>> Start MATERIALS PROVIDED
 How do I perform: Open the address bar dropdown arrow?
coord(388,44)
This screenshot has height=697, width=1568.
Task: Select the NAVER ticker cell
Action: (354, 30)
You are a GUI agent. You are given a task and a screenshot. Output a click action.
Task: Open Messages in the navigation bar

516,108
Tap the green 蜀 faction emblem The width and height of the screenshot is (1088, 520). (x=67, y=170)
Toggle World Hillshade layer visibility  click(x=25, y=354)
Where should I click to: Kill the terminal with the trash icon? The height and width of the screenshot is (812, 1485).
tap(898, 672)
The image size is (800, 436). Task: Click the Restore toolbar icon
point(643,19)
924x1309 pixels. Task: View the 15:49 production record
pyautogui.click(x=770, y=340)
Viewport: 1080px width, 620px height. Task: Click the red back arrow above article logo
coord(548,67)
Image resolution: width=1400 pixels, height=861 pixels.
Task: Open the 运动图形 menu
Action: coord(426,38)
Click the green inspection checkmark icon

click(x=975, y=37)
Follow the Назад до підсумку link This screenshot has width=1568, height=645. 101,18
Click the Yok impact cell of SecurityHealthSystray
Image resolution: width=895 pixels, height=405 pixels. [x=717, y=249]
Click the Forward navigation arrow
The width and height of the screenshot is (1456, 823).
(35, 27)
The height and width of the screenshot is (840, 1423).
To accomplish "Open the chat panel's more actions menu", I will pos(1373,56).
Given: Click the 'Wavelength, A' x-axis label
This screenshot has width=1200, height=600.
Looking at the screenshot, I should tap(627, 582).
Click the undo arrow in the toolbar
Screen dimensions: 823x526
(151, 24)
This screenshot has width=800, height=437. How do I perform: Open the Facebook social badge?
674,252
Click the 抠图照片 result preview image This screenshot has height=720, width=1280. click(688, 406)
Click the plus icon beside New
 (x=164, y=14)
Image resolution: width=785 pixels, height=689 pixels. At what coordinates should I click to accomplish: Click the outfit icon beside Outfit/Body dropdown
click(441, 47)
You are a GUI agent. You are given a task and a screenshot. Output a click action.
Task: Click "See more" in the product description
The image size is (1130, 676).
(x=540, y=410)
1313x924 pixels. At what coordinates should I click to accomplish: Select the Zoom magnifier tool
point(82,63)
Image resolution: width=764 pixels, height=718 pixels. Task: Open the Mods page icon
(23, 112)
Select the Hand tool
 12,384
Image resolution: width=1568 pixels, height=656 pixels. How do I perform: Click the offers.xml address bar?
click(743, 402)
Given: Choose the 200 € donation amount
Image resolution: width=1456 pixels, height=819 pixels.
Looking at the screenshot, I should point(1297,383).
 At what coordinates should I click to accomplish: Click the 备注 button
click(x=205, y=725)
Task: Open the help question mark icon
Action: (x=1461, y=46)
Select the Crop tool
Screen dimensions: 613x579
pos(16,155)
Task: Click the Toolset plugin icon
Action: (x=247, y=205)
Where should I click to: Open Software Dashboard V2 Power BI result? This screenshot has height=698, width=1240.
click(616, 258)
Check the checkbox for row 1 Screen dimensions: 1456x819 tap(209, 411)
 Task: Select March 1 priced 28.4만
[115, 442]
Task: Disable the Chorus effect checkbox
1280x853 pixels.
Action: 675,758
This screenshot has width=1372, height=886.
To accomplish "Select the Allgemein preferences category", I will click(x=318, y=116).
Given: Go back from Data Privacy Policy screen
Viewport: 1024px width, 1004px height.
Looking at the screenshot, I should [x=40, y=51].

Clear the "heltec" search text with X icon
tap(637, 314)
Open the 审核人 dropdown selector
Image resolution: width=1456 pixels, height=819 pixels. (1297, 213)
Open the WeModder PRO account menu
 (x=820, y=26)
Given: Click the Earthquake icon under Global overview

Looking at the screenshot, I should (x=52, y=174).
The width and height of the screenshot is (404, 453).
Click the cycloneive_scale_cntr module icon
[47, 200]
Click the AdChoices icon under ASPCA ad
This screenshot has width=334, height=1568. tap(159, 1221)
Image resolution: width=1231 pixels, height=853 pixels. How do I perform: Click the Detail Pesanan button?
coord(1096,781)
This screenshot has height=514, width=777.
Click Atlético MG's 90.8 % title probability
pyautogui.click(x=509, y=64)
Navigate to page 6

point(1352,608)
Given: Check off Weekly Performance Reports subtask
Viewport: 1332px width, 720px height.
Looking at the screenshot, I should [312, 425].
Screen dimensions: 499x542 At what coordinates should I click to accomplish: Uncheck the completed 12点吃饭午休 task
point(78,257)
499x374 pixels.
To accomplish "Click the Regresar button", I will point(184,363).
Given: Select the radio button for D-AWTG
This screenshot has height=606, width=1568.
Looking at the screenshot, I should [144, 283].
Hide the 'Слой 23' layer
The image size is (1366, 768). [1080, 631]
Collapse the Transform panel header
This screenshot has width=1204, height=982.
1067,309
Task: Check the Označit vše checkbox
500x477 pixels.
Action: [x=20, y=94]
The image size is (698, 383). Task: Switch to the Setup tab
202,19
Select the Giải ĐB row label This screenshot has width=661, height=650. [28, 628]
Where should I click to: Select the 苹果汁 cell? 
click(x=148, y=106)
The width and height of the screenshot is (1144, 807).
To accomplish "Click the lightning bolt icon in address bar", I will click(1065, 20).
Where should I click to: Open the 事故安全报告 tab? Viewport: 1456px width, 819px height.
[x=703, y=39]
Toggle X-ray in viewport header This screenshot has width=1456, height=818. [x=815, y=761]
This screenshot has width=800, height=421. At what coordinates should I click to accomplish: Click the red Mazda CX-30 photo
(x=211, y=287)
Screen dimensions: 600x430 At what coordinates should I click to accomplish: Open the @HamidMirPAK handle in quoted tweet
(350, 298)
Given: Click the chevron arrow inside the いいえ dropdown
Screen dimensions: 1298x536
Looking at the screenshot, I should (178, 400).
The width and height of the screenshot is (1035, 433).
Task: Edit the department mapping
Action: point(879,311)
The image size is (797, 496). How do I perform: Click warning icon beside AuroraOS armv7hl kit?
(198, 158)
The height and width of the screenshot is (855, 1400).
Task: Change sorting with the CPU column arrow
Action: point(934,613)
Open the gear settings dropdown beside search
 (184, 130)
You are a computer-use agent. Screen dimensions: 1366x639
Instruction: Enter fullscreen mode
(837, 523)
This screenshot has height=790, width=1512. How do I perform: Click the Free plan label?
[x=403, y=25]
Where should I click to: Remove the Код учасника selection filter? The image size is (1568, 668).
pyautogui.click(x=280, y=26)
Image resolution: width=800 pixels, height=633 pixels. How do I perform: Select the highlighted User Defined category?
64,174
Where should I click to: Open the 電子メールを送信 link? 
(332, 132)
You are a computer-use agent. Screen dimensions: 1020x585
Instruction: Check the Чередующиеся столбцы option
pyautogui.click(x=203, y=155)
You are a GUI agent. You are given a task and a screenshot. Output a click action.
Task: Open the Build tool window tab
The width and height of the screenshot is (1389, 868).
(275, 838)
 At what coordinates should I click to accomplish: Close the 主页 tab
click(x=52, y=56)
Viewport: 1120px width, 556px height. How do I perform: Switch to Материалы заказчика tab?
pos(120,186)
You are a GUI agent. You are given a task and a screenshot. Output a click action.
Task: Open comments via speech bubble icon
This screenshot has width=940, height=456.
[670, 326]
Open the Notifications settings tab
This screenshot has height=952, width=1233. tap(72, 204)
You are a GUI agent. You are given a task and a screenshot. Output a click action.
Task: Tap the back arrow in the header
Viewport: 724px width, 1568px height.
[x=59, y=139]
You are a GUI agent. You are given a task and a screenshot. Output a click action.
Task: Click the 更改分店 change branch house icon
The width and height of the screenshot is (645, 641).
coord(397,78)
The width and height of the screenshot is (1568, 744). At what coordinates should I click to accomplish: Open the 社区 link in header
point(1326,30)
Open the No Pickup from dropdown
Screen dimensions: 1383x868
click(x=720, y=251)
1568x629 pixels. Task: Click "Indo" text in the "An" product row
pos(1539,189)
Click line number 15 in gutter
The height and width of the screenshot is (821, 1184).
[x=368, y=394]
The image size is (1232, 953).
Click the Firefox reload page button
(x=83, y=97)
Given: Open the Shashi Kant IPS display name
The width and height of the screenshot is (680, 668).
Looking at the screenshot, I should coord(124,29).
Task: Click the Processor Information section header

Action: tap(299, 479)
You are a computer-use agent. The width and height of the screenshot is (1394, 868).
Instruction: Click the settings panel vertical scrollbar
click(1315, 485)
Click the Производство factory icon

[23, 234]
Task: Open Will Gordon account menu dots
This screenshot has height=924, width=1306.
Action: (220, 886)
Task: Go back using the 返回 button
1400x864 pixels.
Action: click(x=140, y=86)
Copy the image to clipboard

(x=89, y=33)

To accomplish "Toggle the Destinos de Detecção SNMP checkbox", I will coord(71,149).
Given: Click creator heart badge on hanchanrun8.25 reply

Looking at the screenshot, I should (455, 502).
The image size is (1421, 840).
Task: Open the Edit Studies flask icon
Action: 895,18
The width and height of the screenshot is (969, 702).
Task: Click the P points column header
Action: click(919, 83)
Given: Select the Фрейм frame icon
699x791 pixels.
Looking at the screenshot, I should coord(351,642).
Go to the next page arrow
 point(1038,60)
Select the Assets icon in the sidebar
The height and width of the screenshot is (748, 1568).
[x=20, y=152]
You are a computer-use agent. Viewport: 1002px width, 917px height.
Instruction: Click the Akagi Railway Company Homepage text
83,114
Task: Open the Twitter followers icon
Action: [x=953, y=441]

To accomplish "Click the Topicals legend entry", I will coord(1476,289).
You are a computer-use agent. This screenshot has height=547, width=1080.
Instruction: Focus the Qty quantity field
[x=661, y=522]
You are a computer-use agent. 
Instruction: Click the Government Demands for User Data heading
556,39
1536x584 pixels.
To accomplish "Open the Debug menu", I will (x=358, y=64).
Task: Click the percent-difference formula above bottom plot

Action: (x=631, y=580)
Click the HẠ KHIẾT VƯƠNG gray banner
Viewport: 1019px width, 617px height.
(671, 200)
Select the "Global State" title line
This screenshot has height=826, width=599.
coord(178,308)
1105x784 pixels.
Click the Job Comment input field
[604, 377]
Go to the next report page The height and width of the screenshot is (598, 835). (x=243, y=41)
>> End MATERIALS PROVIDED
**PROBLEM REQUIREMENTS**
Arrange the records that begin with the line containing "This screenshot has height=790, width=1512." and end with the line containing "click(x=52, y=56)" as a JSON list of strings, one string per line, with blank lines omitted.

**TASK RESULT**
[
  "This screenshot has height=790, width=1512. How do I perform: Click the Free plan label?",
  "[x=403, y=25]",
  "Where should I click to: Remove the Код учасника selection filter? The image size is (1568, 668).",
  "pyautogui.click(x=280, y=26)",
  "Image resolution: width=800 pixels, height=633 pixels. How do I perform: Select the highlighted User Defined category?",
  "64,174",
  "Where should I click to: Open the 電子メールを送信 link? ",
  "(332, 132)",
  "You are a computer-use agent. Screen dimensions: 1020x585",
  "Instruction: Check the Чередующиеся столбцы option",
  "pyautogui.click(x=203, y=155)",
  "You are a GUI agent. You are given a task and a screenshot. Output a click action.",
  "Task: Open the Build tool window tab",
  "The width and height of the screenshot is (1389, 868).",
  "(275, 838)",
  " At what coordinates should I click to accomplish: Close the 主页 tab",
  "click(x=52, y=56)"
]